An epic portrait of a truly singular era, and a sweeping, romantic story of self-discovery, this rich and imaginative novel breathes new life into a character that many know, but few have pondered deeply. Told with enough alcohol, heartbreak, and profound yearning to paralyze even the heartiest of Golden Age scribes, Nick reveals the man behind the narrator that has captivated readers for decades.


Recently finished

Links from the titles will take you to my reviews

Daughters of Night by Laura Shepherd-Robinson 

She Came To Stay by Eleni Kyriacou 

The Art of the Assassin by Kevin Sullivan 

The Garden of Angels by David Hewson 

The Palazzo Colombina is home to the Uccello family: three generations of men, trapped together in the dusty palace on Venice’s Grand Canal. Awkward fifteen-year-old Nico. His distant, business-focused father. And his beloved grandfather, Paolo. Paolo is dying. But before he passes, he has secrets he’s waited his whole life to share.

When a Jewish classmate is attacked by bullies, Nico just watches – earning him a week’s suspension and a typed, yellowing manuscript from his frail Nonno Paolo. A history lesson, his grandfather says. A secret he must keep from his father. A tale of blood and madness…

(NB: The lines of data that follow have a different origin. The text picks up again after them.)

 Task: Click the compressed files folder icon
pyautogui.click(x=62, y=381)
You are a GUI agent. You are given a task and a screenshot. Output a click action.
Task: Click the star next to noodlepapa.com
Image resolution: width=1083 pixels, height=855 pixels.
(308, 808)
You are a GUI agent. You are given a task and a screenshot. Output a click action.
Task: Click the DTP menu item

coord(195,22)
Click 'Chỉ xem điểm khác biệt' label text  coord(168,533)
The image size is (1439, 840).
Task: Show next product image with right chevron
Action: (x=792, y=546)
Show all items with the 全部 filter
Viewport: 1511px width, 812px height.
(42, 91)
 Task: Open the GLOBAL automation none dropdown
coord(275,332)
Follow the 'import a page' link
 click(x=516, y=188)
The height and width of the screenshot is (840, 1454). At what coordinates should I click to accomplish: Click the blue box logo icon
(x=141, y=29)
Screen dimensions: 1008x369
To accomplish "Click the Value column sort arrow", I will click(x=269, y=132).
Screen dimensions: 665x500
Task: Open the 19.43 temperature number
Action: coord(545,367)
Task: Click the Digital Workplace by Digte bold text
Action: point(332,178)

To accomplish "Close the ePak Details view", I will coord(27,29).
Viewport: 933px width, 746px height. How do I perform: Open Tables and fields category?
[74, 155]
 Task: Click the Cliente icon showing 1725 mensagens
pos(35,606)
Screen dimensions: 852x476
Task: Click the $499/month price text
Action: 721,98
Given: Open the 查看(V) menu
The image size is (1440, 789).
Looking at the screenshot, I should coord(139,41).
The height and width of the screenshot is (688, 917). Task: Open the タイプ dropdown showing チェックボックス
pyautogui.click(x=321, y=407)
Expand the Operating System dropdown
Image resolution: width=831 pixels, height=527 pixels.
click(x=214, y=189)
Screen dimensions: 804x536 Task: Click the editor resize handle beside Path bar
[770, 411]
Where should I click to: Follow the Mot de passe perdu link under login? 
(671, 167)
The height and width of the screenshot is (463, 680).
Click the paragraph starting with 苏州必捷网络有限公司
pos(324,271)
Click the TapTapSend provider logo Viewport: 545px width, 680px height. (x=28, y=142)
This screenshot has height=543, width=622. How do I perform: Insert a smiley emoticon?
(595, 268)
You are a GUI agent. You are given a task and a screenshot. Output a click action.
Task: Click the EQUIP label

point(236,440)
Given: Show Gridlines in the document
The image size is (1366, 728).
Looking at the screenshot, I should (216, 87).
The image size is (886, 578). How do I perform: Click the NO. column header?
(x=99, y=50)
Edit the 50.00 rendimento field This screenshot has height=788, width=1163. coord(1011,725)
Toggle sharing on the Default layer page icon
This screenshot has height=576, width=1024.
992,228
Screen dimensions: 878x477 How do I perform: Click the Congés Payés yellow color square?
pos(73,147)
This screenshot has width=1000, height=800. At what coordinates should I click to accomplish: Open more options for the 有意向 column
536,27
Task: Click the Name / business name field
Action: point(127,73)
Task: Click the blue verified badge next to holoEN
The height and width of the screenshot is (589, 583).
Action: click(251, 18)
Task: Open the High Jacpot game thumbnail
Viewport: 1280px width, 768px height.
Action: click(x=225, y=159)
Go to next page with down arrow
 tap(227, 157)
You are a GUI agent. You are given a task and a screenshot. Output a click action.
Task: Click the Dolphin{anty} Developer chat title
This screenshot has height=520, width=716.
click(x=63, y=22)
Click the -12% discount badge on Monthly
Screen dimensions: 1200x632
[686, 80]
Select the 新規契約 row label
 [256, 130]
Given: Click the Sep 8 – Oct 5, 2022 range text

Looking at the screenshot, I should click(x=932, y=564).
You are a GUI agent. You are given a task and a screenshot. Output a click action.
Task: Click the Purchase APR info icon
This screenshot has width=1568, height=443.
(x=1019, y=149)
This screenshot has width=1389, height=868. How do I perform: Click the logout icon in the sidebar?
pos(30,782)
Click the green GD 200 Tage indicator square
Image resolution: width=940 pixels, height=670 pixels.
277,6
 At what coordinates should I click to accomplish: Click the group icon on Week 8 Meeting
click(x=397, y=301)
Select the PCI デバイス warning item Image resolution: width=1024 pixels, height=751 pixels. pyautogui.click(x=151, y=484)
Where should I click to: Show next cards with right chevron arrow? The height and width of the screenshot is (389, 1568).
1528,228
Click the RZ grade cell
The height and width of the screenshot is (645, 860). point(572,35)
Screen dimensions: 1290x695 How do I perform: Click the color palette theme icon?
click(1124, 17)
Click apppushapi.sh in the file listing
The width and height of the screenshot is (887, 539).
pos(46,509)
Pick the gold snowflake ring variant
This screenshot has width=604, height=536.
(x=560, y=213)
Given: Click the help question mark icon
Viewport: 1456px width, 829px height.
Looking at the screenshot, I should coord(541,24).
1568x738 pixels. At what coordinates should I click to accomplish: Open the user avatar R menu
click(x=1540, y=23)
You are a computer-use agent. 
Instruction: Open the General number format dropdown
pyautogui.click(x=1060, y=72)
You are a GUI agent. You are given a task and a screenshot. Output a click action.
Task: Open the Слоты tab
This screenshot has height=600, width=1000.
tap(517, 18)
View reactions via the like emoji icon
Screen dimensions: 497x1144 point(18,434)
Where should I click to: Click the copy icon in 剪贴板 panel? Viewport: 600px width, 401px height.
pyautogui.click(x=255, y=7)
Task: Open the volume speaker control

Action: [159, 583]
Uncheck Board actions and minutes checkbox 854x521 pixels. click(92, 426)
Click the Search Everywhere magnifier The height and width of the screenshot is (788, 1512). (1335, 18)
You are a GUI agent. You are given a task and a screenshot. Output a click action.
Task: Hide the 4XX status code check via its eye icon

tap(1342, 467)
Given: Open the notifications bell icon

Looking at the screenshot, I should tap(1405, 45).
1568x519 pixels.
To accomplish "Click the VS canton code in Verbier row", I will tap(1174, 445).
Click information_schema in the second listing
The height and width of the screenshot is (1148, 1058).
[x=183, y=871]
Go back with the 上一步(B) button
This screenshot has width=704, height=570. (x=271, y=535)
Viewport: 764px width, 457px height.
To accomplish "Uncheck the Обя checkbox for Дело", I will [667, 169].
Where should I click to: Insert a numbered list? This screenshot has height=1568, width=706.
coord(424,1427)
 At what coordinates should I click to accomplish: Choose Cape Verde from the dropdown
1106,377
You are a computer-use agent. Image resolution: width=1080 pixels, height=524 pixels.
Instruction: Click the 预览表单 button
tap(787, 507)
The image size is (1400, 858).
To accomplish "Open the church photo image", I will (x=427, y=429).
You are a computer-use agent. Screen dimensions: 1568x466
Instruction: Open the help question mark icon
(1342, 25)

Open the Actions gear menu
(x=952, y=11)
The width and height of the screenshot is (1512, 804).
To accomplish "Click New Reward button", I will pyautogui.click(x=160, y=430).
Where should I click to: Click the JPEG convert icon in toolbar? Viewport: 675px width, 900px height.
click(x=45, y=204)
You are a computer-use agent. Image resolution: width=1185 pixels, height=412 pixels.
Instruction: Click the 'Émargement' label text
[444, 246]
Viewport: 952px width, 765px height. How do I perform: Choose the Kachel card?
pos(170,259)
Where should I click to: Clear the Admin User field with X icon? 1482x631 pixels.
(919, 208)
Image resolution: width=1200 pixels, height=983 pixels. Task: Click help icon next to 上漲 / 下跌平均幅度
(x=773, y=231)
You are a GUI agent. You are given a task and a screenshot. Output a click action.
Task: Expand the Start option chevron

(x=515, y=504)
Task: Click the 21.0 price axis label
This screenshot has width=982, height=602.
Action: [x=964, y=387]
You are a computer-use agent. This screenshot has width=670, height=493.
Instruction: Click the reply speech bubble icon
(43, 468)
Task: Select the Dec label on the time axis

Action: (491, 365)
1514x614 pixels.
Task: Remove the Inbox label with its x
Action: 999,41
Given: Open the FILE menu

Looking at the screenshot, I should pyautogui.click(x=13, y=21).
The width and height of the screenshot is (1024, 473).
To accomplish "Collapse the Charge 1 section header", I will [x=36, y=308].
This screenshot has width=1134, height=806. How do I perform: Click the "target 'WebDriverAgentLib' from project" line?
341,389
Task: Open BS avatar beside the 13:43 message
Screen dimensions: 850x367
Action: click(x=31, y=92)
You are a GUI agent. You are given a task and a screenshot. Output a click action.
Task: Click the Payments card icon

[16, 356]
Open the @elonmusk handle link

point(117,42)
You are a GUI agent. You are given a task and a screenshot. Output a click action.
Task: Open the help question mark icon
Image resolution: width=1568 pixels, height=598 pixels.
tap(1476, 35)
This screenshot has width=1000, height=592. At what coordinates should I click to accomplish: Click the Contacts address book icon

Nico is transported back to the Venice of 1943, an occupied city seething under its Nazi overlords, and to the defining moment of his grandfather’s life: when Paolo’s support for a murdered Jewish woman brings him into the sights of the city’s underground resistance. Hooked and unsettled, Nico can’t stop reading – but he soon wonders if he ever knew his beloved grandfather at all. (Review to follow for blog tour)

The Northern Reach by W.S. Winslow 

Frozen in grief after the loss of her son at sea, Edith Baines stares across the water at a schooner, under full sail yet motionless in the winter wind and surging tide of the Northern Reach. Edith seems to be hallucinating. Or is she? Edith’s boat-watch opens The Northern Reach, set in the coastal town of Wellbridge, Maine, where townspeople squeeze a living from the perilous bay or scrape by on the largesse of the summer folk and whatever they can cobble together, salvage, or grab.

At the center of town life is the Baines family, land-rich, cash-poor descendants of town founders, along with the ne’er-do-well Moody clan, the Martins of Skunk Pond, and the dirt farming, bootlegging Edgecombs. Over the course of the twentieth century, the families intersect, interact, and intermarry, grappling with secrets and prejudices that span generations, opening new wounds and reckoning with old ghosts. (Review to follow for blog tour)


What Cathy (will) Read Next

Dangerous WomenDangerous Women by Hope Adams (eARC, courtesy of Michael Joseph via NetGalley)

London, 1841. Two hundred Englishwomen file aboard the Rajah, the ship that will take them on a three-month voyage to the other side of the world. They’re daughters, sisters, mothers – and convicts. Transported for petty crimes. Except one of their number is a secret killer, fleeing justice. When a woman is mortally wounded, the hunt is on for the culprit. But who would attack one of their own, and why?

Based on a true story, Dangerous Women is a sweeping tale of confinement, loss, love and, above all, hope in the unlikeliest of places.